As is so often the case when large corporates have major IT failures, details are rarely forthcoming. We know that BA has six data halls on two sites near the Heathrow Waterside headquarters, but won’t disclose details on how the power was disrupted or which piece of kit died. Or why the disaster recover plan failed, with no back-ups bringing the system back to life.
Data centre designers have questioned the explanation provided by Alex Cruz, saying that a power surge should never be able to bring down an entire data centre, let alone its back-up as well.
There is a rumour circulating that the data centre was not affected by a power failure. Rather, engineers were told to apply some security patches to Linux and Windows servers. After applying them, the engineers shut down and attempted to restart the entire data centre. This immediately caused various components, including memory chips and network cards, to fail. Hence the ‘power supply’ issue.
Whether this actually happened or not here, this type of failure does occur and highlights the need for a mirrored data back-up facility.
While a power outage or hardware failure at a small or medium-sized business is unlikely to have such an obvious impact on its customers as BA’s IT failure has had on thousands of passengers, it should act as a reminder that even a localised IT issue can have a huge effect on a company’s overall operation. While BA outsources much of its IT operations overseas, and may have been unlucky to have faced such a significant outage in one of its UK data centres, many UK businesses rely solely on private services to hold their data, raising the question of whether they are prepared for potential future power outages.
For those using in-house servers, a power outage could mean both short and long term issues. Namely, if data is lost during an outage and no backup plan is in place, the business will undoubtedly suffer with the worst-case scenario being a complete corporate collapse. This may sound dramatic, but it’s a very real possibility for smaller companies that have failed to have an emergency recovery plan in place.
As a result of this risk, many firms choose to outsource at least some of their IT services and data to cloud companies. The main benefits of this approach are that large service providers can often provide greater data security than smaller firms could afford to put in place and maintain. Additionally, large cloud servers regularly offer assurances of backup plans should hardware failures or power outages take place.
It is very rare for a data centre, especially one running cloud services for multiple customers, not to have a complete back-up stored far away, so that even if the centre was hit by, say, a meteorite, the back-up would still kick in within hours at the latest, with minimal disruption.

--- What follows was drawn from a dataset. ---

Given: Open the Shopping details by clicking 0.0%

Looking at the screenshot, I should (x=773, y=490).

In order to address this issue, businesses should ensure they have backup plans in place so they can take full advantage of external cloud servers whilst minimising the risk. These plans should include:
Plan for recovery time – It’s likely that your data will be safe even if your cloud provider has a power outage, but you may have to wait for them to recover your information. In the meantime you should have plans in place to ensure as many of your services as possible remain available in the event of an outage.

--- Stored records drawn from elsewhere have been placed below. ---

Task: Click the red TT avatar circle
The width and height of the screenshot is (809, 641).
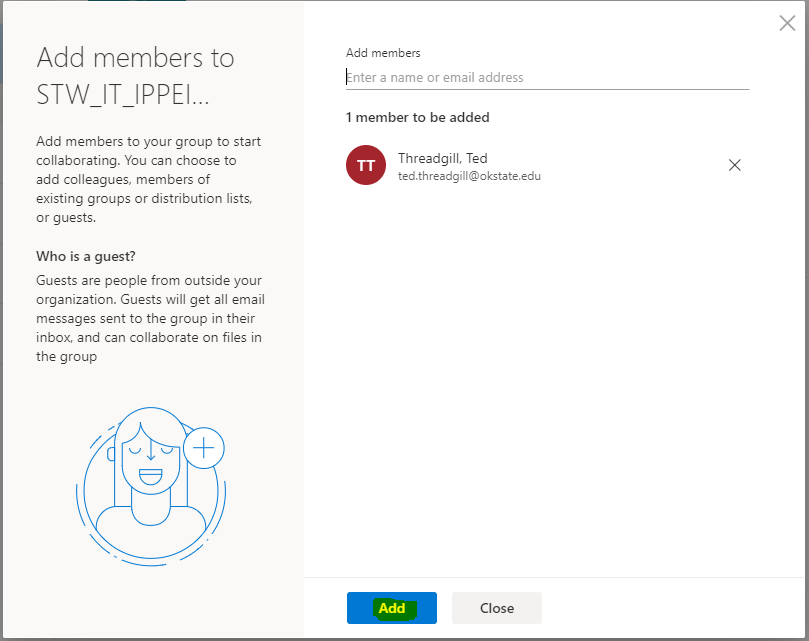Action: (366, 166)
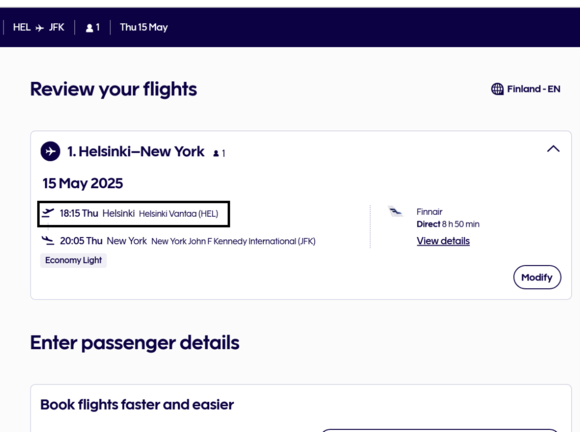This screenshot has width=580, height=432.
Task: Click the Economy Light fare tag
Action: 73,260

Plan for multiple failures – It may not simply be an IT outage that affects your business – make sure you plan for as many failures as possible to ensure you suffer the smallest impact should an incident occur.
Consider a hybrid set-up – When critical data is being stored and accessed locally, consider a scenario where the data is backed-up, perhaps encrypted, off-site on a cloud platform that has the ability to run the identical processes, should it be necessary to switch in the event of a local failure.
Learn from mistakes – BA now has the opportunity to learn from its mistakes and built a strong system to support its services in the future. Ensure you do the same should you ever suffer any outages, learning from mistakes and building a more robust system to safeguard the future of your business.